Feuerstein: Es tut mir sehr Leid, dass wir alle einen derart schlechten Eindruck auf dich machen. Nichtsdestotrotz werden wir höchstwahrscheinlich damit fortfahren, zu spekulieren, zu analysieren und vor allem nachzudenken, weil das zur Zeit sehr wichtig ist, um das Geschehene zu verarbeiten und sich auf das Zukünftige vorzubereiten. Du hast Recht damit, wenn du sagst, dass das einzige, was wir wissen, ist, dass wir nichts wissen. Das ist wohl auch der Grund, warum wir noch fassungslos sind. Eigentlich ist das auch ganz gut so, denn solange Fassungslosigkeit herrscht, herrscht nicht der Wunsch nach Vergeltung.
Feanor: Nach dem Schock gestern sind für mich nicht jubelnde Palästinenser und Nigerianer das Schlimmste, sondern der Grundtenor vieler kleiner Diskussionsgrüppchen, den ich heute am Bahnhof, in der S-Bahn und auch bei mir im Betrieb mitbekommen habe: dass man am Besten alle Muslime in Deutschland überwachen oder gleich ganz rausschmeißen sollte.
Eckart: Wollen wir gemeinsam hoffen, dass dieses fürchterliche Ereignis endlich der Anlass wird, das in Ordnung zu bringen, was so lange verschlampt, verdrängt, vergessen wurde. Wenn die Anstrengungen, die bisher auf Globalisierung und Gewinnmaximierung verschwendet wurden, endlich dazu benutzt werden, dass jedem Wesen auf diesem Globus sein Recht auf ein anständiges Leben eingeräumt und gewährleistet wird.
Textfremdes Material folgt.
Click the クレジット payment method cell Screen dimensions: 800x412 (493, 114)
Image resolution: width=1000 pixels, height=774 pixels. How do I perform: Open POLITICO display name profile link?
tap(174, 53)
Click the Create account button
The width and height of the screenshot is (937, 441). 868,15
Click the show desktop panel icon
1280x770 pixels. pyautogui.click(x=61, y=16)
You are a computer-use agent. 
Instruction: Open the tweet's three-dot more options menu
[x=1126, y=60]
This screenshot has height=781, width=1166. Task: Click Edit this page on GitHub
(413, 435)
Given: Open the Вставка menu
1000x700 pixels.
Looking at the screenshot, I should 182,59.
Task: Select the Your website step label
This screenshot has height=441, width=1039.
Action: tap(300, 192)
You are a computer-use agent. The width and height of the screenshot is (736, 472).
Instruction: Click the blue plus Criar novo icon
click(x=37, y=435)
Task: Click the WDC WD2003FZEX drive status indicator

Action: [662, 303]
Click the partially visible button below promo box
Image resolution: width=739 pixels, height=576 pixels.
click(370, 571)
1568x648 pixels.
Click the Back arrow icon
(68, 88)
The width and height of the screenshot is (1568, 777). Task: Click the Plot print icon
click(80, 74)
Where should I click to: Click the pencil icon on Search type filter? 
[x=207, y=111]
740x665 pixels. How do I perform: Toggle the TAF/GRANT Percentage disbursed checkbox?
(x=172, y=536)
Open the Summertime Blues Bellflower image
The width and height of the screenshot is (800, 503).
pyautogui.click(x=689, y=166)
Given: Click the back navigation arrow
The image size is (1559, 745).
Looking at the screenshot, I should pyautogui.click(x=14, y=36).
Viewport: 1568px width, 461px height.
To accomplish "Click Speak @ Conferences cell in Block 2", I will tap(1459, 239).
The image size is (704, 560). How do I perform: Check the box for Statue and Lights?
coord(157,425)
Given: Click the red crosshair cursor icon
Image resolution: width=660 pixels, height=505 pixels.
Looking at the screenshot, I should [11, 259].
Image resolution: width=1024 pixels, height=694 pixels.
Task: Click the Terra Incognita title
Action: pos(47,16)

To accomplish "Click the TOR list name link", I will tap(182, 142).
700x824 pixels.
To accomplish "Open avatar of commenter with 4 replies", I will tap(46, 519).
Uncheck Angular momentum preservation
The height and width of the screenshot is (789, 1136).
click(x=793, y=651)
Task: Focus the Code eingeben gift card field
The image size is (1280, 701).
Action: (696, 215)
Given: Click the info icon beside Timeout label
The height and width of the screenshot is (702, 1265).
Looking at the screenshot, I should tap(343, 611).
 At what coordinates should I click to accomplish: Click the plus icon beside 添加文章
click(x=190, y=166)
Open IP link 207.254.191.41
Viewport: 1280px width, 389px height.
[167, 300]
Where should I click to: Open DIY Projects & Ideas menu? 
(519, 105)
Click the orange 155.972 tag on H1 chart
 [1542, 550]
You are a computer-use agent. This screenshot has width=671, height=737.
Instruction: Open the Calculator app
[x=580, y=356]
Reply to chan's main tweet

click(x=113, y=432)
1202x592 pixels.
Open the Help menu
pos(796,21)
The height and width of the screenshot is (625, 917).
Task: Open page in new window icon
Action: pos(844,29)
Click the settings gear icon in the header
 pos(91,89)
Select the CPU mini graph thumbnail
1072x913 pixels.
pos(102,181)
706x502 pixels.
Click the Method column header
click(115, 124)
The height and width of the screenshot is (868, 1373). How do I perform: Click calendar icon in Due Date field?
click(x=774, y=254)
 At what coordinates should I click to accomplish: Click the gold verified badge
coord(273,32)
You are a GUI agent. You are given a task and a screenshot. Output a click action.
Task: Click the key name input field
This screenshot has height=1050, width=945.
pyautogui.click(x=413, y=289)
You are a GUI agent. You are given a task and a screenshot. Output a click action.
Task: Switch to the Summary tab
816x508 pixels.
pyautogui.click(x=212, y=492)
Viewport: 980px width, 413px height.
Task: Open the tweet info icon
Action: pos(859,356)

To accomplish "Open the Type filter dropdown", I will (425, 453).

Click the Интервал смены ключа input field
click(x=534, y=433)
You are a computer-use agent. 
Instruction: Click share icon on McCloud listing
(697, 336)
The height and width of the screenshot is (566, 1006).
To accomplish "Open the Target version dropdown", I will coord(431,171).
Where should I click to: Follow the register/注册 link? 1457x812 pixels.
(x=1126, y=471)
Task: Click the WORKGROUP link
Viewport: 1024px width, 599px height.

Lehitraot: Als vorgestern in Naharia, wo ich wohne, ein Attentat war, hatte ich da schon Todesangst. Und jetzt das! Ich weiß nicht, ob es eine Verbindung gibt, und im Prinzip spielt es keine Rolle. Der Terror hat Macht bekommen. Die Supermacht USA wurde zutiefst getroffen. Nirgends sind wir noch sicher. Wir alle. Ich habe Angst vor Krieg. Mein Freund ist Israeli. Wenn es zum Krieg kommt, kann er nirgendwohin. So schlimm war es noch nie.
René: Heute sind wir wach geworden. Ich denke, wir werden alle erhebliche Änderungen unseres Alltages feststellen.
baw: Die versuche ich mir gerade vorzustellen. Was meinst du?
René: Toleranz und Integration werden ab heute neu definiert.
BerndW: Ich kann niemanden verstehen, der denen noch irgendwelche Rechte einräumt inklusive dem Recht zu leben!
René: Jeder wird akzeptieren können, dass man den/die Schuldige killt. Aber ist das die Vorstellung unserer zivilisierten Welt? Wir halten uns für so gut, dass wir auch töten dürfen?! Was ist mit den hunderttausend Toten weltweit, die verhungern, damit wir hier in unserem Wohlstand leben? Was ist, wenn diese Schwachen einen starken Beschützer finden, der sagt: Der Westen muss büßen, sie gehören alle an den Galgen? Wo ist der Unterschied? Wer hat Recht? Ich sag’s dir: Der Stärkere, aber nicht der mit der „höheren“ Moral!